PROBLEM TO SOLVE. As the answer, give a copy of each line below that includes the word "post".

RECORDED INFORMATION.
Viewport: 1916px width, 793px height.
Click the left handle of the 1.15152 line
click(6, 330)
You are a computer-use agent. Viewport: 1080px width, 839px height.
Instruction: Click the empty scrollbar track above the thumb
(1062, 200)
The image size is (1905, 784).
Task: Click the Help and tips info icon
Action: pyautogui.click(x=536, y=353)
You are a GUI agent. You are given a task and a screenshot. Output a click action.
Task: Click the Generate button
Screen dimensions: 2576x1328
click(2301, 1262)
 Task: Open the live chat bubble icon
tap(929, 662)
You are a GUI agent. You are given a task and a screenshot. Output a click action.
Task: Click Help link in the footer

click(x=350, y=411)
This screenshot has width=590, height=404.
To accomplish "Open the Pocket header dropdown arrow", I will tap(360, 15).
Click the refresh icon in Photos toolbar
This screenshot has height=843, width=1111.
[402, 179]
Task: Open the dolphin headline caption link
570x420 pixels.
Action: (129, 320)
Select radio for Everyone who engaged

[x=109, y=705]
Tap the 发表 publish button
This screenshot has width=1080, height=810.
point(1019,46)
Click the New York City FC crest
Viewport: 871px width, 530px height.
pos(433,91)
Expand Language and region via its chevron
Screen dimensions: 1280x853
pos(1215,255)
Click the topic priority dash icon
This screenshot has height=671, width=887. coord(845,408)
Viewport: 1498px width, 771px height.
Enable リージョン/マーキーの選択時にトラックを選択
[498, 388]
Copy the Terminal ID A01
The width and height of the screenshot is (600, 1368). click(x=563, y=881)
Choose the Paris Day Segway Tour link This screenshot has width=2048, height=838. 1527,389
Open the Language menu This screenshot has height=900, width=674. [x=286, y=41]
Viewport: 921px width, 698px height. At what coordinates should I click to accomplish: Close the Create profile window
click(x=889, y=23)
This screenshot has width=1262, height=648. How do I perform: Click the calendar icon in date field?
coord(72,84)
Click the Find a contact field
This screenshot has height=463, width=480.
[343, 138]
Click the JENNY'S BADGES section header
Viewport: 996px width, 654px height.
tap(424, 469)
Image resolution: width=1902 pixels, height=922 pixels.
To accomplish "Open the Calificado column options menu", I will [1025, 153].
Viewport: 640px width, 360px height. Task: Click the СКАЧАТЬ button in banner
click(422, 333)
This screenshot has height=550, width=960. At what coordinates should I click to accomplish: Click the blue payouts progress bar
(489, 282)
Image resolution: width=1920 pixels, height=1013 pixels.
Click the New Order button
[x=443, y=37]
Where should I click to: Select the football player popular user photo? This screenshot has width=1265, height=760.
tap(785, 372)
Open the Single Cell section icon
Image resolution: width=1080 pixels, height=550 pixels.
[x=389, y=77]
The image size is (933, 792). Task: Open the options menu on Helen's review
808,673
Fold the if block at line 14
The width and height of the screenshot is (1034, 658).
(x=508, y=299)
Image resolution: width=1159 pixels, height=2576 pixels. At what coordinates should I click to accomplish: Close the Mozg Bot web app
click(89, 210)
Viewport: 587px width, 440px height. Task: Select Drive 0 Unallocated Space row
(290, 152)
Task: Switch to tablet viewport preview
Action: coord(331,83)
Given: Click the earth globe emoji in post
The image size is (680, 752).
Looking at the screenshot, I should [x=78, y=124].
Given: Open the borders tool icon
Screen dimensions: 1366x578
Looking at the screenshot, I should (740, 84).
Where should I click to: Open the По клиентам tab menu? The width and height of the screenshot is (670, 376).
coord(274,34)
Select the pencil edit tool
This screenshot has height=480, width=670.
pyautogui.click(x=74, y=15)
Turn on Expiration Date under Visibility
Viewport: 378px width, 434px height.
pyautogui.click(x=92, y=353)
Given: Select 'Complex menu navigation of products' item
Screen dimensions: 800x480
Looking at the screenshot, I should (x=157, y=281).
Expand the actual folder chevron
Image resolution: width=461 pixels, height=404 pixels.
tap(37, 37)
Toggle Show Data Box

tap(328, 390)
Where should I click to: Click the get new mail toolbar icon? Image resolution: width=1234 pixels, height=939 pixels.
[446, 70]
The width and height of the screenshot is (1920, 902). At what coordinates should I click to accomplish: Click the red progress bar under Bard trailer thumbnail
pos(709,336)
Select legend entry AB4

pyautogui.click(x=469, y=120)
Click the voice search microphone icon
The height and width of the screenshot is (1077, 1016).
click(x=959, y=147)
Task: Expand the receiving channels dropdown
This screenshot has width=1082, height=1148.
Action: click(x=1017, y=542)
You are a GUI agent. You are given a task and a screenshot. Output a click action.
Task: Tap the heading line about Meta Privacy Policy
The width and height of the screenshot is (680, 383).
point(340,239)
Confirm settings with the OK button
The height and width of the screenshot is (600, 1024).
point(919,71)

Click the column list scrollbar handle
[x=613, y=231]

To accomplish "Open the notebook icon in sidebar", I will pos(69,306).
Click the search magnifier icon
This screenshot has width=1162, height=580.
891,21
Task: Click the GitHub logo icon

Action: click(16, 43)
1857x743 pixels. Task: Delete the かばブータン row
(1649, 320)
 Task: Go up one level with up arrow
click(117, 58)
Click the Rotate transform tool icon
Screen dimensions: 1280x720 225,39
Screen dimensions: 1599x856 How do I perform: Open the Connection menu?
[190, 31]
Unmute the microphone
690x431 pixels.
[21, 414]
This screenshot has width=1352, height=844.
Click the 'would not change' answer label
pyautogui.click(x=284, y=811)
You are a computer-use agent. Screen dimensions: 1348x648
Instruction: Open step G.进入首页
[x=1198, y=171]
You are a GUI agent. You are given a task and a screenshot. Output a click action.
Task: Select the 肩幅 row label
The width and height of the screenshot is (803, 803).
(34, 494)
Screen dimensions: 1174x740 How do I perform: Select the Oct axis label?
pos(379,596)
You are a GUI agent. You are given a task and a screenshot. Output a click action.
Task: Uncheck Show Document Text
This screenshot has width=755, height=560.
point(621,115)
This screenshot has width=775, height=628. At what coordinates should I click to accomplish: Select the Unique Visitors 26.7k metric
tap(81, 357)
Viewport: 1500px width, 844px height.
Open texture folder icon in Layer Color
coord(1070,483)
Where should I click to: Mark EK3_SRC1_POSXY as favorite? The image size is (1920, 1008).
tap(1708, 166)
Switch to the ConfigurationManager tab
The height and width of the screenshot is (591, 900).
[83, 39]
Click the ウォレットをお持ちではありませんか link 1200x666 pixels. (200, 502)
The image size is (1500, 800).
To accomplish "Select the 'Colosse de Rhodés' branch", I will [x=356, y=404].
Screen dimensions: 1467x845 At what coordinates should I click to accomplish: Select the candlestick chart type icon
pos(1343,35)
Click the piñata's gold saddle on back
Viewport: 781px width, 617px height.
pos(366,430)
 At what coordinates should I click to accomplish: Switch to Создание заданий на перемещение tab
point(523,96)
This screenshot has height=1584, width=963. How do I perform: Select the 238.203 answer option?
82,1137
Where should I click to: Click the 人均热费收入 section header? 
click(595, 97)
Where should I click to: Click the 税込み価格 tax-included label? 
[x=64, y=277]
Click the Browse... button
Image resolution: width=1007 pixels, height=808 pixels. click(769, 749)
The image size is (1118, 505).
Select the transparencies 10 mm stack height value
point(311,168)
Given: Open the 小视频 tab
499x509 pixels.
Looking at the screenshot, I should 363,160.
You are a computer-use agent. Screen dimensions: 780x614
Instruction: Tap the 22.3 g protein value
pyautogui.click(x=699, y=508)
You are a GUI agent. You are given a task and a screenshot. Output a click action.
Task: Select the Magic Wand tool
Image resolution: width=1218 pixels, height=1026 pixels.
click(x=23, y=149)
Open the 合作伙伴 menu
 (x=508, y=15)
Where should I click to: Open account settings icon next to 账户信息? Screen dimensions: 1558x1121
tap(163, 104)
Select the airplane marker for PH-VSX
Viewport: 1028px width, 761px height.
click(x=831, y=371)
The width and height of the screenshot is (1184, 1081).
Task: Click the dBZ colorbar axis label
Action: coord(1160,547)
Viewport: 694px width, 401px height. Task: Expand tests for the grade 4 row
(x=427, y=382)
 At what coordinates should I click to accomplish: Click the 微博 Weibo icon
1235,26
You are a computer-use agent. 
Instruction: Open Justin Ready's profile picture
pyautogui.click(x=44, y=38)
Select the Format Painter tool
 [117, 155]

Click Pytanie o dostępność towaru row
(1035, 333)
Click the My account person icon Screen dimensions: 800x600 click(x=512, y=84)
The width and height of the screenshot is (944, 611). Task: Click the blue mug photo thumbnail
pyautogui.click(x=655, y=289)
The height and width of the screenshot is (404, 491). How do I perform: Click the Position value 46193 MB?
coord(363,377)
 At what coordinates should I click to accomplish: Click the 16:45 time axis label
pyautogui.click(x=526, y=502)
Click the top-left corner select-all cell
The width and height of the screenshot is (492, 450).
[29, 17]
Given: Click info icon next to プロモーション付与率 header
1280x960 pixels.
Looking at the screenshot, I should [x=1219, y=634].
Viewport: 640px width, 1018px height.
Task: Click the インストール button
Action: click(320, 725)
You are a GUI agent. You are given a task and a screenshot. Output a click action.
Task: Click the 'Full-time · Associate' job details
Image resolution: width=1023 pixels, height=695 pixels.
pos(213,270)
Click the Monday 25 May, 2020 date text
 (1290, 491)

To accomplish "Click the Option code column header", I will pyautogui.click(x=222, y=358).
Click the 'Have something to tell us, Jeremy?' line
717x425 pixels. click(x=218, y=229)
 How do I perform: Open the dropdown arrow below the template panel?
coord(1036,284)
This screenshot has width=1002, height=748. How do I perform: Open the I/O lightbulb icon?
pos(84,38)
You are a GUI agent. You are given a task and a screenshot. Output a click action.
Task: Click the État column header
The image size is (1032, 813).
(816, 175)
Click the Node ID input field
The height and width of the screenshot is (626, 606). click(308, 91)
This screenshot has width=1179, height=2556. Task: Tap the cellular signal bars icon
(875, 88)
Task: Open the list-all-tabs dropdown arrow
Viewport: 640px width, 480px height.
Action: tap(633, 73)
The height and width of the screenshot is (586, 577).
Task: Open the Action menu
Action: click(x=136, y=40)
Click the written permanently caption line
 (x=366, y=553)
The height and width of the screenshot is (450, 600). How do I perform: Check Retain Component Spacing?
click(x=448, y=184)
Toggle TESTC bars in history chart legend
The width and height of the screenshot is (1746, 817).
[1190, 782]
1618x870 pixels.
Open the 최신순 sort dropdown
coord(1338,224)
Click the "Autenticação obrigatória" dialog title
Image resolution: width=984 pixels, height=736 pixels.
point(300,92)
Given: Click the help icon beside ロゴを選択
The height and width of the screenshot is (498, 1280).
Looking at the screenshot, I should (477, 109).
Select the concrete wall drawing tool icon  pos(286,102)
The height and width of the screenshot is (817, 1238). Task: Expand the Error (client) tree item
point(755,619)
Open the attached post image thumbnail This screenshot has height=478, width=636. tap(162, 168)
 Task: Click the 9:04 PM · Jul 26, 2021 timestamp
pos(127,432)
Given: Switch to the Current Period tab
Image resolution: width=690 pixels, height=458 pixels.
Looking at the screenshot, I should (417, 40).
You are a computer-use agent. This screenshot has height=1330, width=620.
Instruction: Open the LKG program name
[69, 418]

EXERCISE OUTPUT.
Given: Click the earth globe emoji in post
Open the attached post image thumbnail This screenshot has height=478, width=636. tap(162, 168)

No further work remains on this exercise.